Olecranon Fracture Flashcards
Epidemiology
Relatively common
Bimodal age distribution
Young = High energy injury
Elderly (more common) = Low energy indirect injuries
Pathophysiology
All olecranon fractures are intra-articular fractures by definition.
Typically result from indirect trauma when a patient FOOSH leading to a sudden pull of triceps and brachialis muscle.
The triceps will then further distract the fracture (influencing the management)
If it is younger patients by high energy direct trauma other forearm injuries might be concurrent.
Clinical features
FOOSH + elbow pain, swelling and lack of mobility
Examination findings
Tenderness palpating posterior aspect of elbow
Potentially a palpable defect
Inability to extend the elbow against gravity (triceps not working properly due to its insertion on olecranon)
What else should be examined?
Neurovascular examination
Also check shoulder and wrist since wrist ligament and bony injuries + radial head fractures or dislocations can happen as well.
Is extension preserved in minimally displaced olecranon fractures?
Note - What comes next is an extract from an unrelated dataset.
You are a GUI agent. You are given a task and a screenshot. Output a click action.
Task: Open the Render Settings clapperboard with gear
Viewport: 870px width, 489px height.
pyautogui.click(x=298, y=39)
Yes due to soft tissue atachments that remain intact
Investigations
Routine blood tests + clotting + Group & Save
Plain AP and lateral radiographs of elbow and maybe of shoulder and wrist as well.
CT can be useful in more complex injuries
X-ray findings
Easily identifiable on lateral projection and with the pull of the triceps have a degree of displacement.
Classifications systems
Mayo classification
Schatzker classification
What is management guided by?
Degree of displacement provided by imaging.
General management
Resuscitation and stabilise prior to definitive management
Ensure adequate analgesia
Indications of conservative management.
Displacement < 2mm
Increasing use of conservative management for patients over 75 regardless of displacement.
Extension might be lost but functional outcome is often appropriate
Explain conservative management
Immobilisation in 60-90 degrees elbow flexion
Start range of motion exercise 1-2 weeks in.
Indications of surgical management.
Displacement > 2mm
Open fracture
Neurovascular compromise
Explain surgical management
Fracture proximal to coranoid process -> Tension band wiring
At level or distal to coranoid process -> Olecranon plating
Usually you remove the metalwork as well due to superficial nature of the injury and usually helps the patient in comfort and motion.